[EXERCISE INPUTS — start]

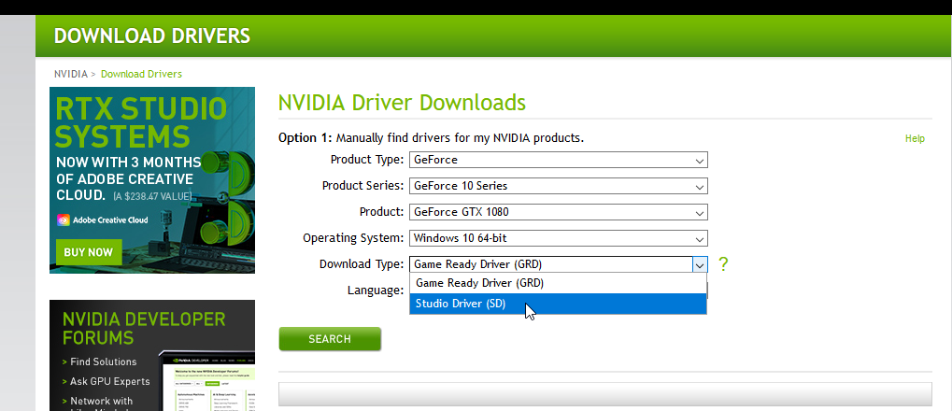Image resolution: width=952 pixels, height=411 pixels.
Task: Click the green question mark help icon
Action: click(x=722, y=264)
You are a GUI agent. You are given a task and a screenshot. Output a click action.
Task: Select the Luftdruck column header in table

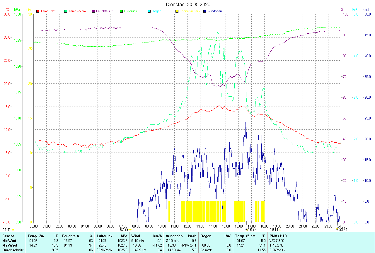click(x=105, y=236)
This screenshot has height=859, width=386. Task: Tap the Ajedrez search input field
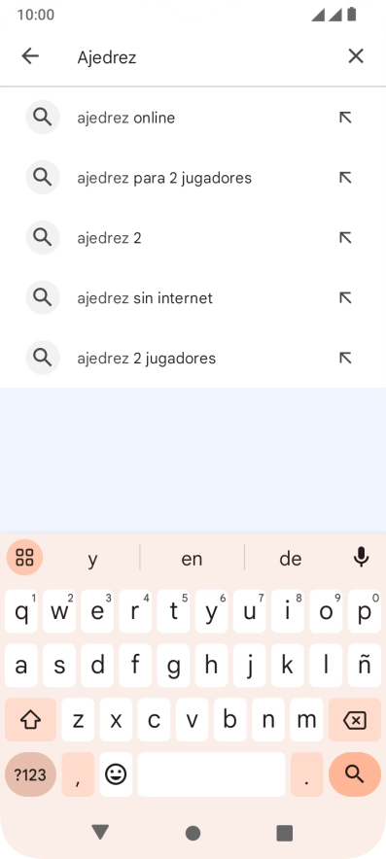coord(203,57)
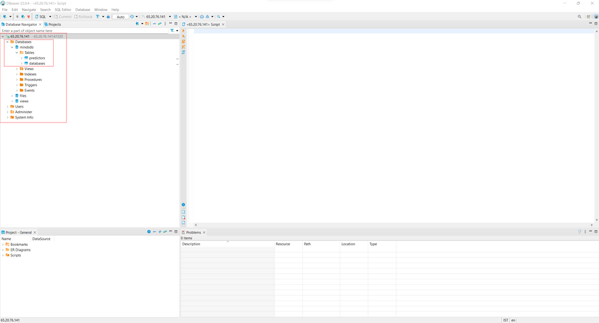The height and width of the screenshot is (323, 599).
Task: Open the transaction mode Auto selector
Action: [120, 16]
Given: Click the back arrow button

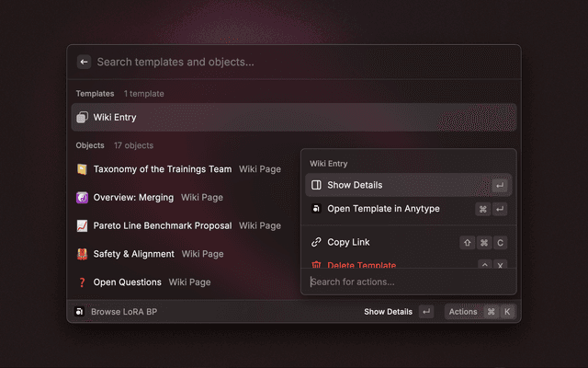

[EXERCISE INPUTS — finish]

• TASK TO CARRY OUT: With the pictures left out, give again exactly the lines from the one with "You are a GUI" through the end of the data, both included.

• PROBLEM SOLUTION:
You are a GUI agent. You are given a task and a screenshot. Output a click action.
Task: Select the Luftdruck column header in table

click(x=105, y=236)
This screenshot has height=859, width=386. Task: Tap the Ajedrez search input field
coord(203,57)
The height and width of the screenshot is (323, 599).
Task: Open the transaction mode Auto selector
Action: [120, 16]
Given: Click the back arrow button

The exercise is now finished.